Recipes: state/recipes/*.md (ambient-sync, autopilot, nightly-digest, pid-loop)
Engagement: state/engaged.json

Env

Loader: state/lib/env.ts
File: .env.cache (repo root)

Schema and catalog

Schema: program.md
Catalog: state/index.md
Seed manifest: state/lib/seed-manifest.ts

Distribution

Full tree: Option A. Sync via git + node bin/cli.js push --auto.
Plain skills: Option B. Copy state/skills/<name>.md out.
Never: "plugin."

14. What is NOT in the system (so future doc writers don't invent it)

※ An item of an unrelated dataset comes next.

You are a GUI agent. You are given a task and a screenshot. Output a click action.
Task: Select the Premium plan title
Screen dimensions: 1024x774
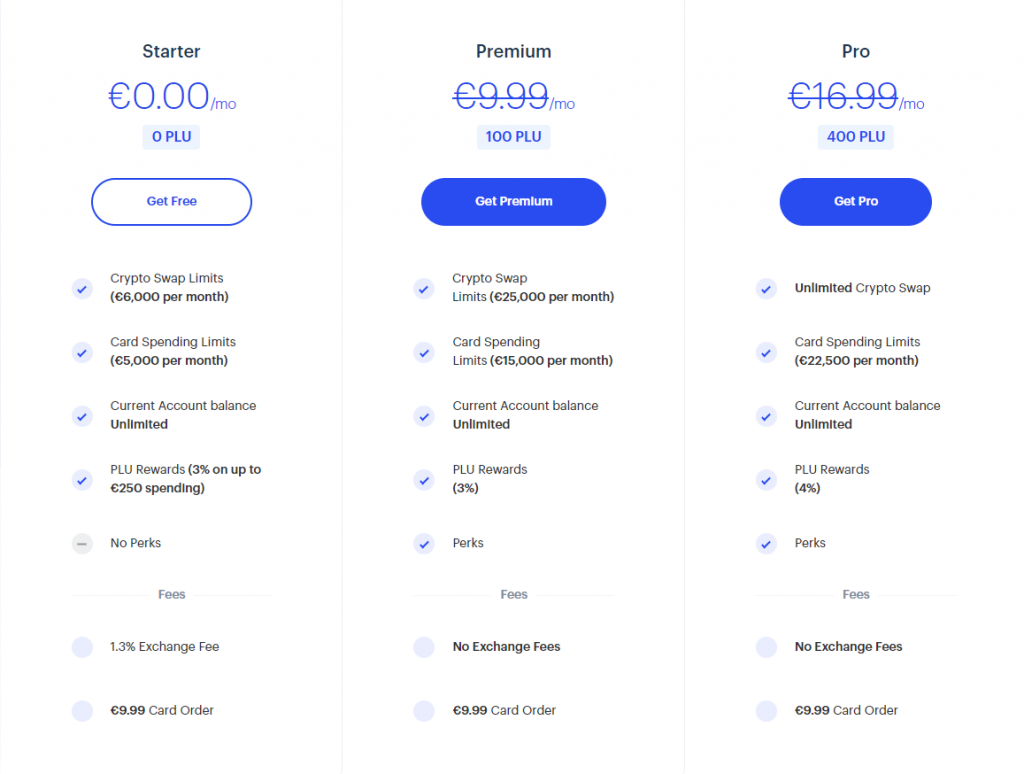513,52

There is no "core package." No skill has category: core in frontmatter. Don't build a Core tile.
There is no "starter." trigger: is empty catalog-wide.
There is no "runner" layer. The TypeScript library module is api.ts. The shell scripts are state/bin/*. Use those names.
There is no "plugin." snappy-os is a scaffolded tree.
There is no self-scoring. An agent does not grade its own run. Grading happens in a different OS process (different pid, different sessionId).
The home page of skills.snappy.ai does not slice the catalog into derived tiles by frontmatter. When a future UI writer proposes a "Kernel / Ops / Integrations / Clients" row, they are re-inventing something that was tried 2026-04-22 and explicitly rejected.